Woman taken in by Facebook 'Cupid'
Aw Cheng Wei The Straits Times Saturday, Nov 29, 2014

She thought she had found love but ended up losing more than $22,000 in a month.
Ms Suzannie (not her real name), who has a disability, received a friend request on Facebook in April from a "Troy Williams". He claimed to be a soldier from the United States recuperating in India after being injured in Syria.
"At first I didn't want to accept his friend request, but he talked to me and wrote me poems everyday," she said. He also called her his wife.
The 44-year-old photocopier operator thought she had found her "true love". Instead, he started asking her for money and she lost her savings of $3,000. She also borrowed $19,000 from friends, who still do not know what she used the money for.
Police statistics show there were 82 cases of "love scams" involving about $3.1 million between January and June. In the same period last year, there were 22 such cases, involving $1.7 million.
Such Internet love scams first surfaced in 2008 and involved women victims in their 40s to 60s.

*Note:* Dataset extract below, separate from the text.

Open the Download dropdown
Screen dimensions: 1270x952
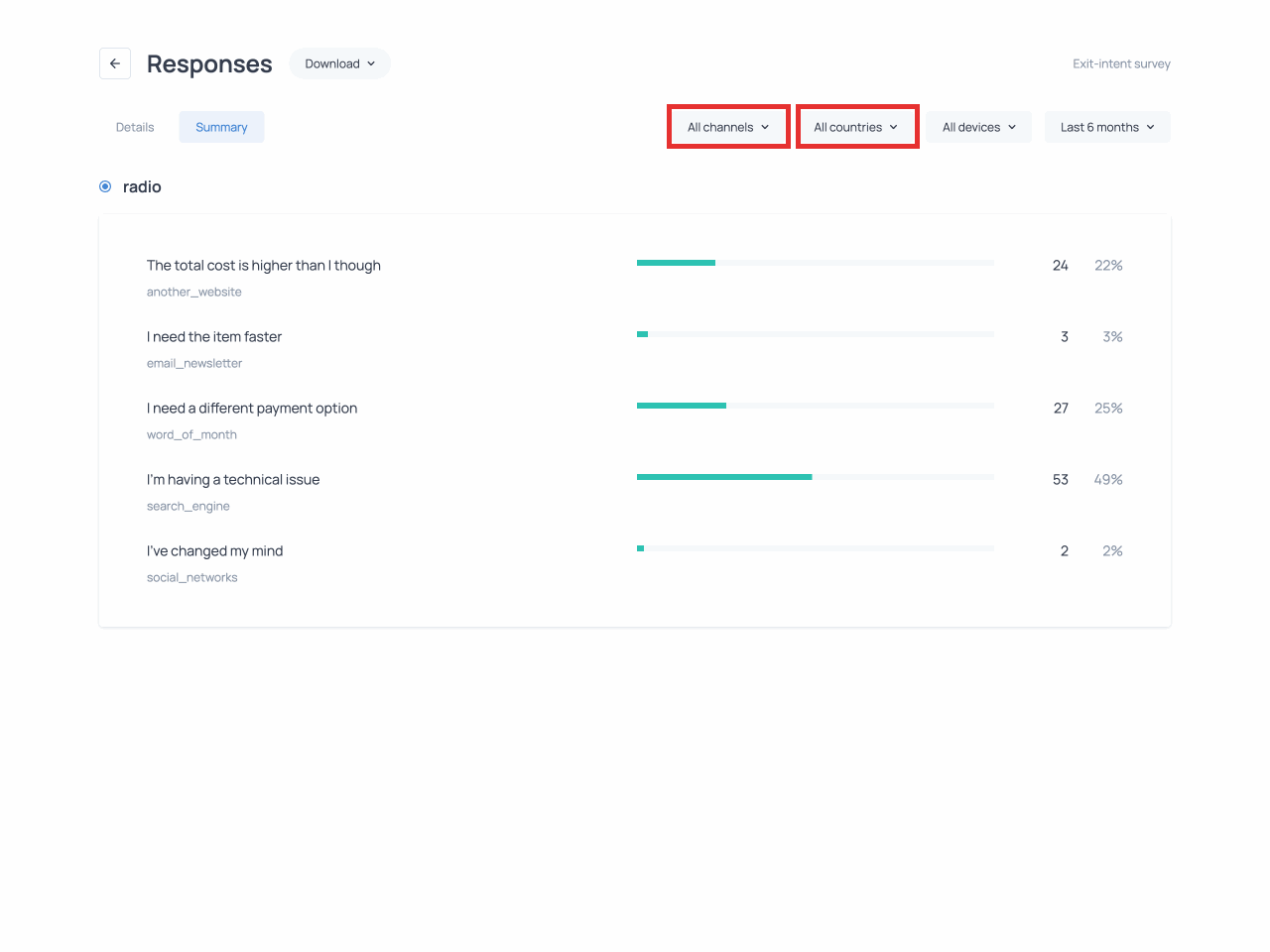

In most cases, cheats start by befriending their victims on social media before charming their way into their lives.
These conmen send a friend request and lay the trap by talking to their victims every day, with the scammer playing the ever-attentive partner or sweet-talking their victims into falling in love with them.
Then, they will play the pity card by claiming to be in trouble with the law or to have problems with their health.